Problem details: Below are entries. Copy exactly the lines running from the line that holds "Reject All (1455, 1043)" to the line that holds "Font (821, 88)", with both ends included.

Input:
━━━━

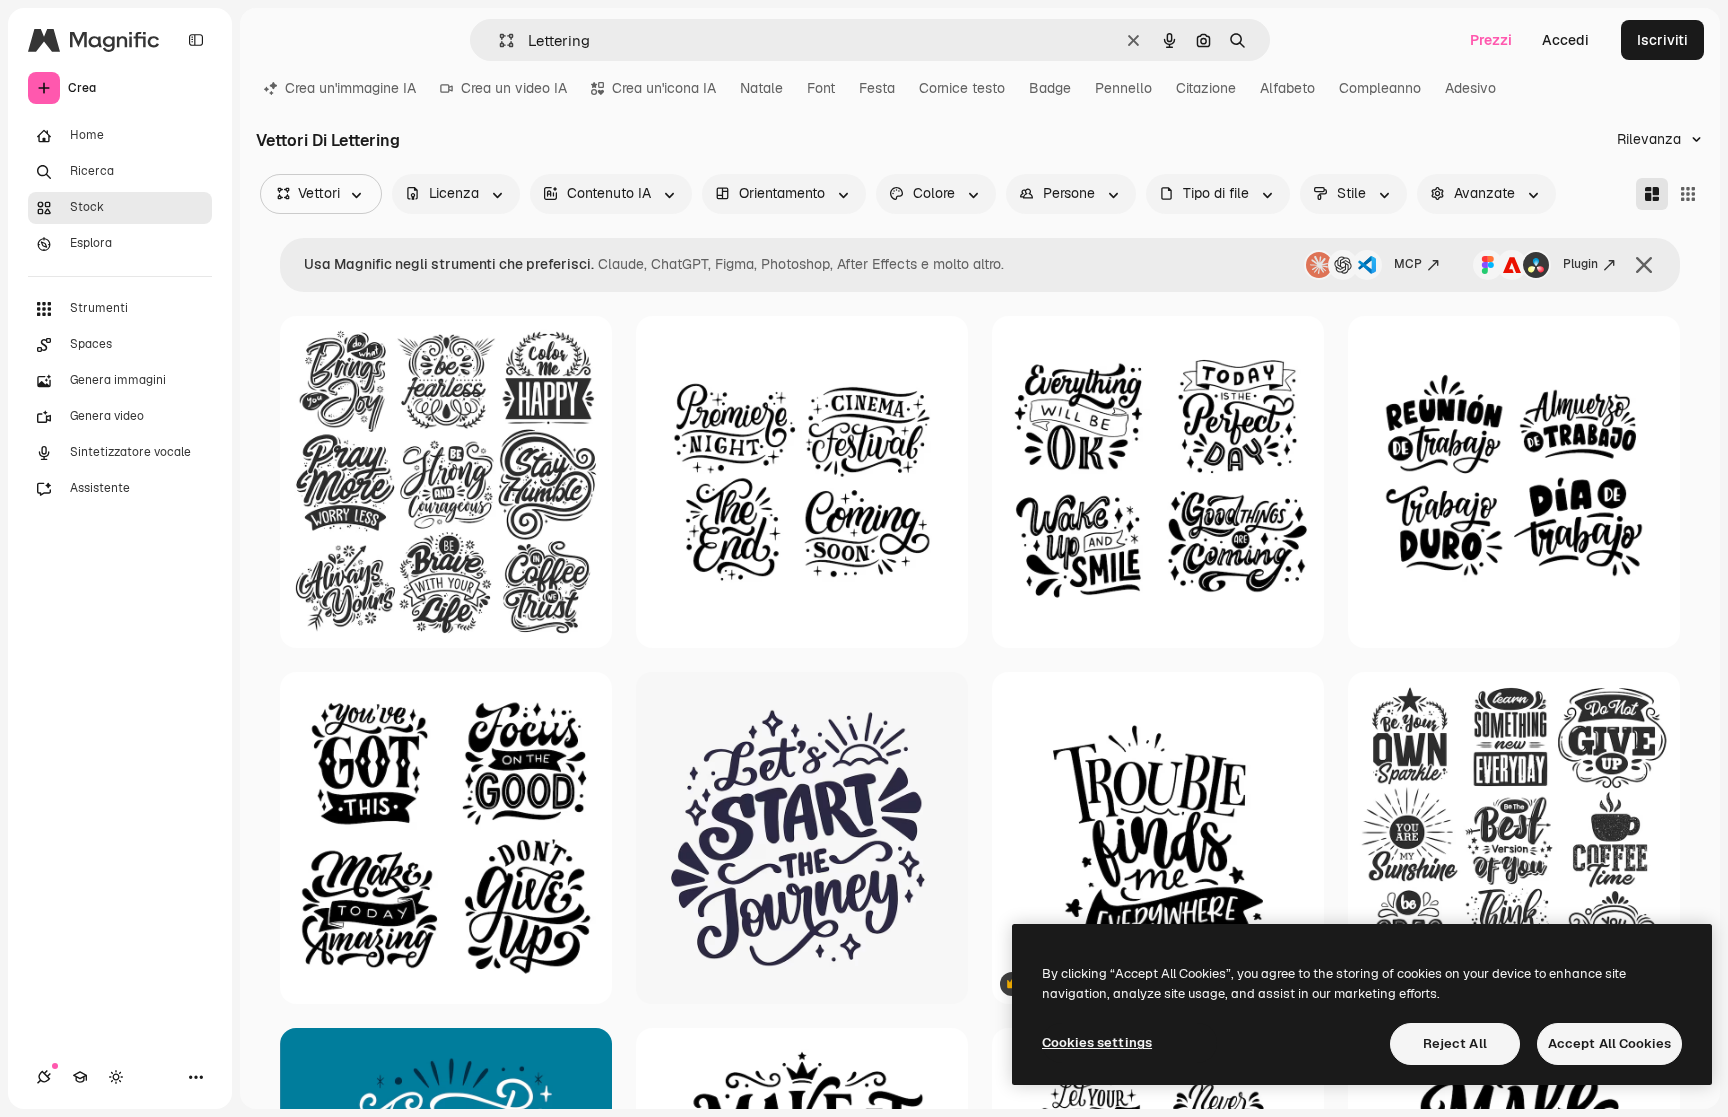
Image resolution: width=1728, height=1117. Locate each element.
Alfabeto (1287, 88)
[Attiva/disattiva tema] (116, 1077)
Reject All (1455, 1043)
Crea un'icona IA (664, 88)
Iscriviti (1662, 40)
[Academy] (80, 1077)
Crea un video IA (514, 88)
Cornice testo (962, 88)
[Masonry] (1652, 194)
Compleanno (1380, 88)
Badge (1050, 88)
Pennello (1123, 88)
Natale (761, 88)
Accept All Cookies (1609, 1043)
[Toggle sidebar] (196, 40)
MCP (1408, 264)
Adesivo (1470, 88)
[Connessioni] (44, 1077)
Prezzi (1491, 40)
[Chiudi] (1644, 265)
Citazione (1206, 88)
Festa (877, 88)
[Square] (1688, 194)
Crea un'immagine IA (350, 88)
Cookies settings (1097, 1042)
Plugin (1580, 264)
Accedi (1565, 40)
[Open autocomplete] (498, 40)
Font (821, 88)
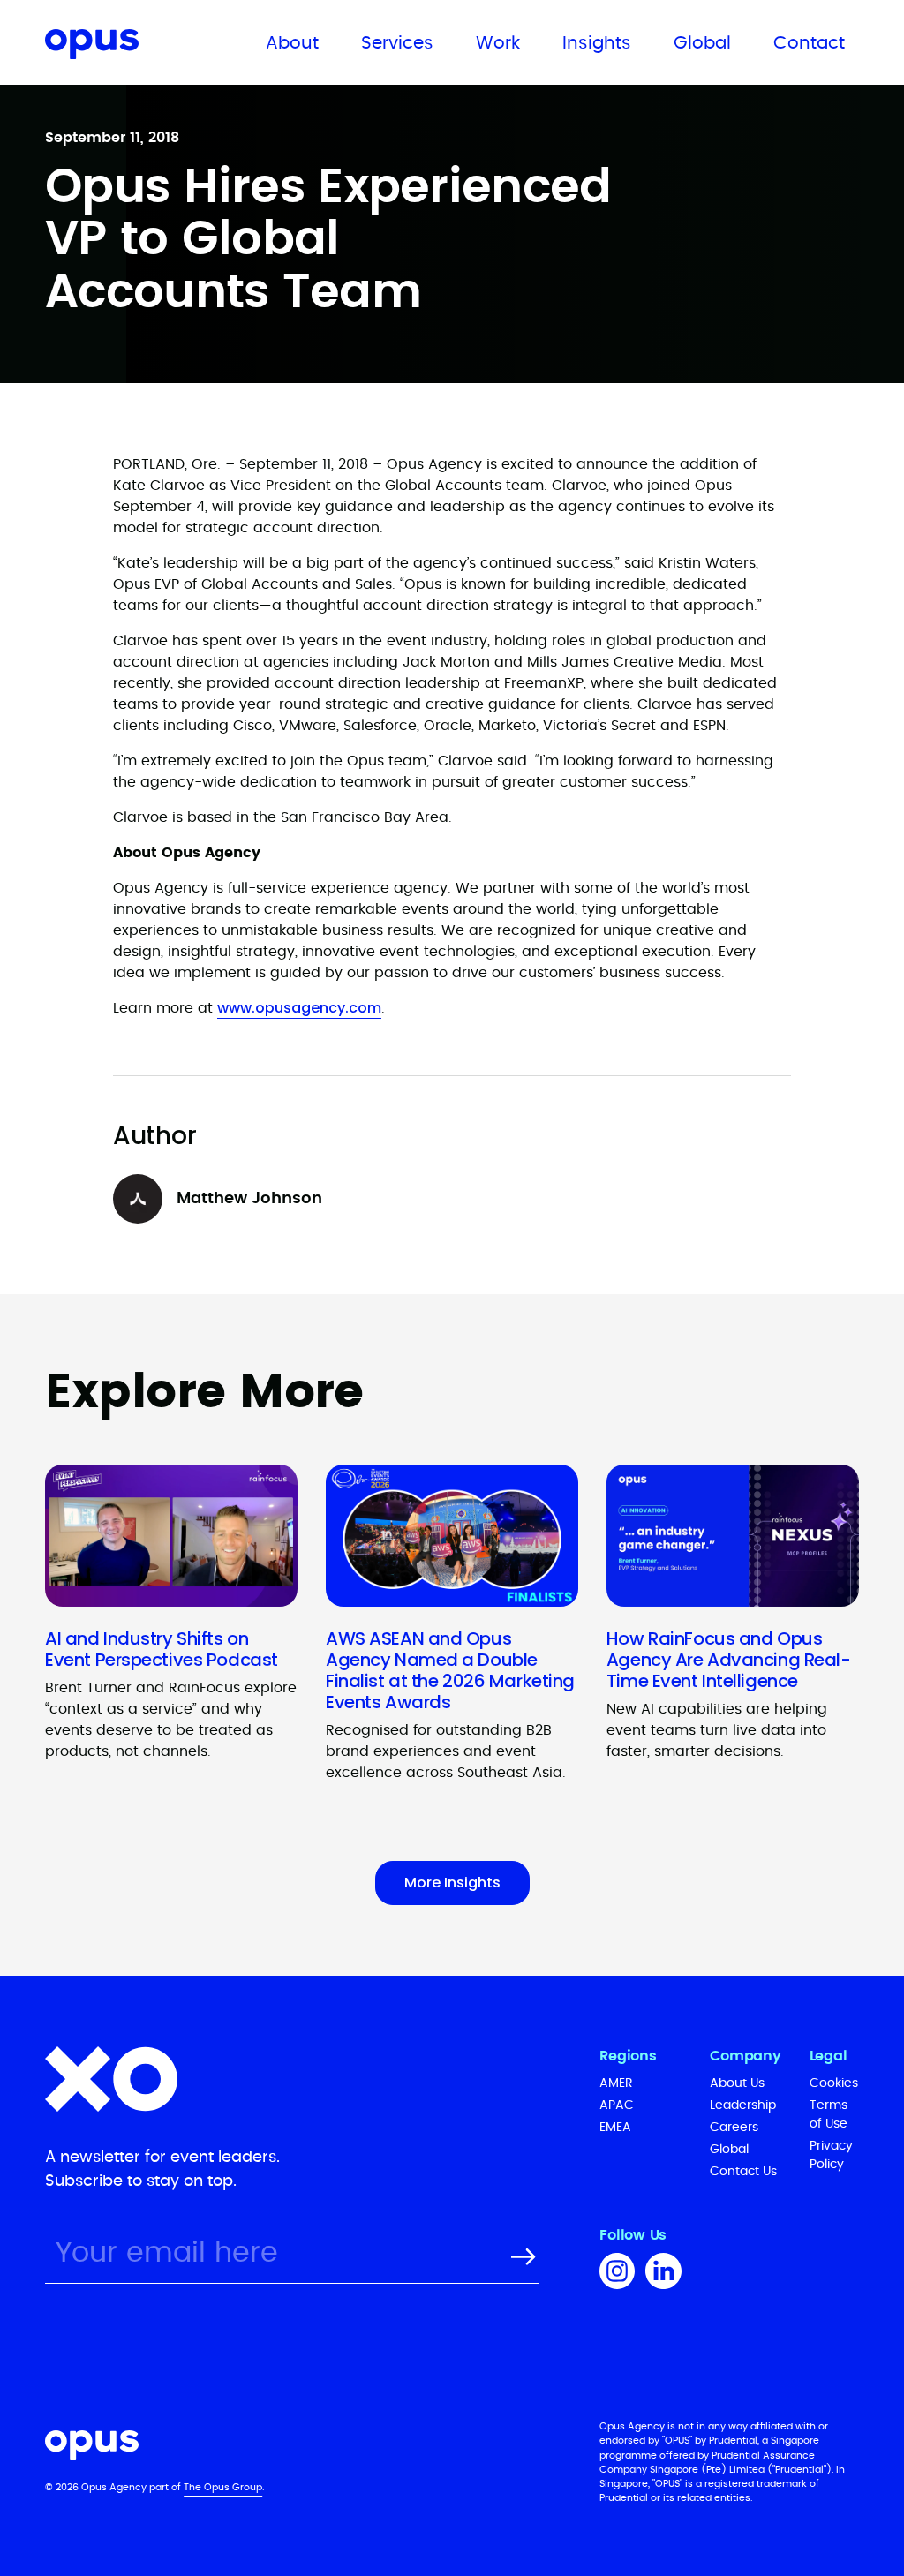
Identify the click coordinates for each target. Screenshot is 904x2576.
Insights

━━━━

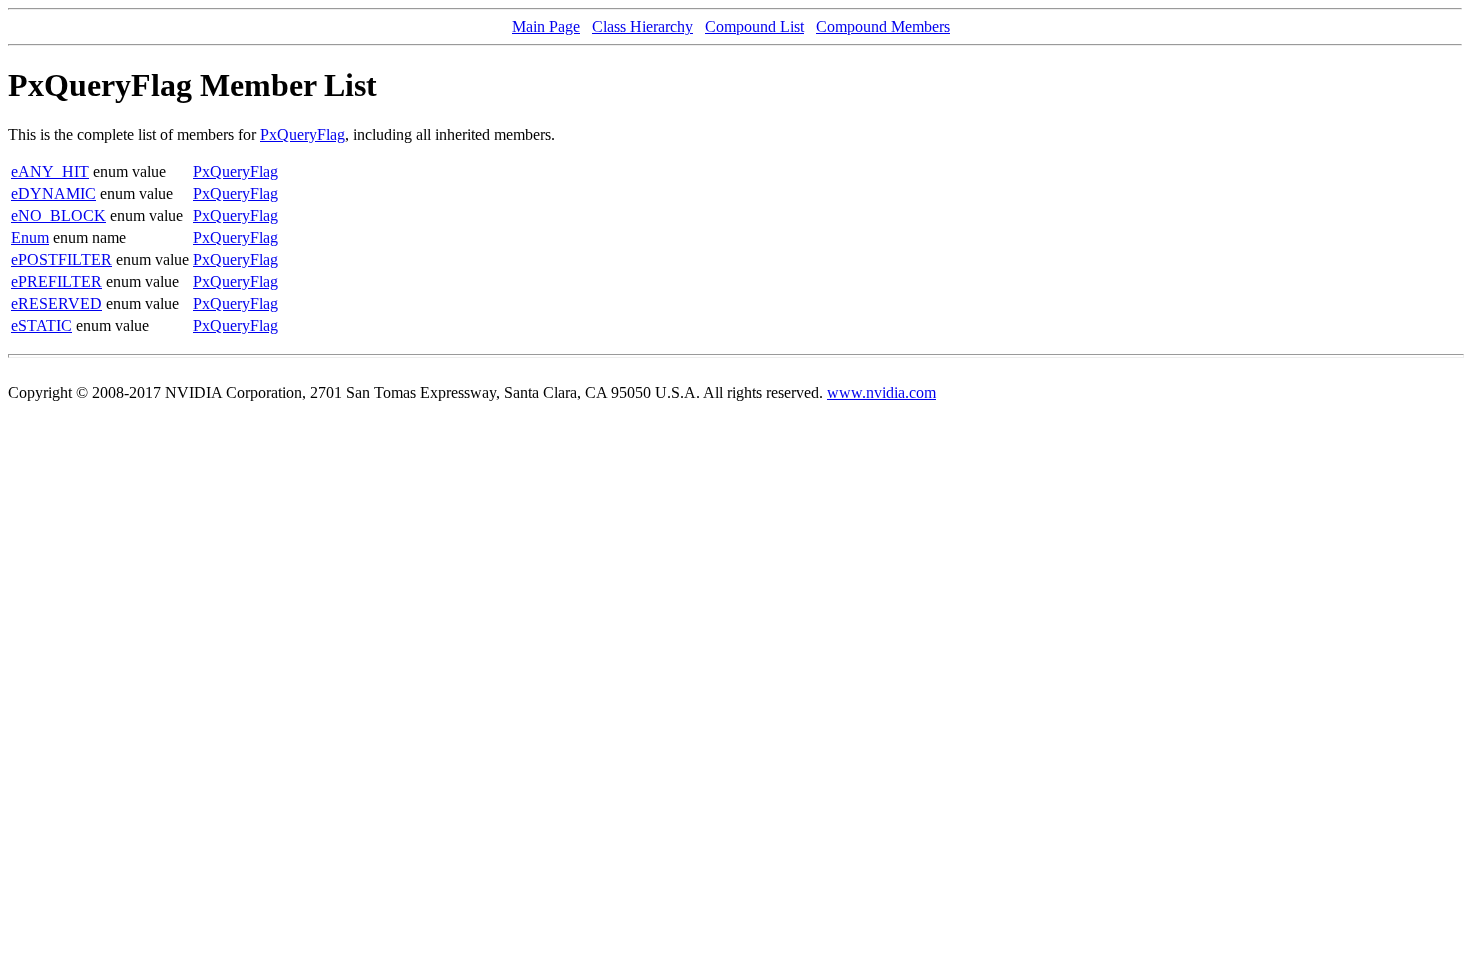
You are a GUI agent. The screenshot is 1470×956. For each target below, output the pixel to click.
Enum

━━━━

Solution below:
Reject All (1455, 1043)
Crea un'icona IA (664, 88)
Iscriviti (1662, 40)
[Academy] (80, 1077)
Crea un video IA (514, 88)
Cornice testo (962, 88)
[Masonry] (1652, 194)
Compleanno (1380, 88)
Badge (1050, 88)
Pennello (1123, 88)
Natale (761, 88)
Accept All Cookies (1609, 1043)
[Toggle sidebar] (196, 40)
MCP (1408, 264)
Adesivo (1470, 88)
[Connessioni] (44, 1077)
Prezzi (1491, 40)
[Chiudi] (1644, 265)
Citazione (1206, 88)
Festa (877, 88)
[Square] (1688, 194)
Crea un'immagine IA (350, 88)
Cookies settings (1097, 1042)
Plugin (1580, 264)
Accedi (1565, 40)
[Open autocomplete] (498, 40)
Font (821, 88)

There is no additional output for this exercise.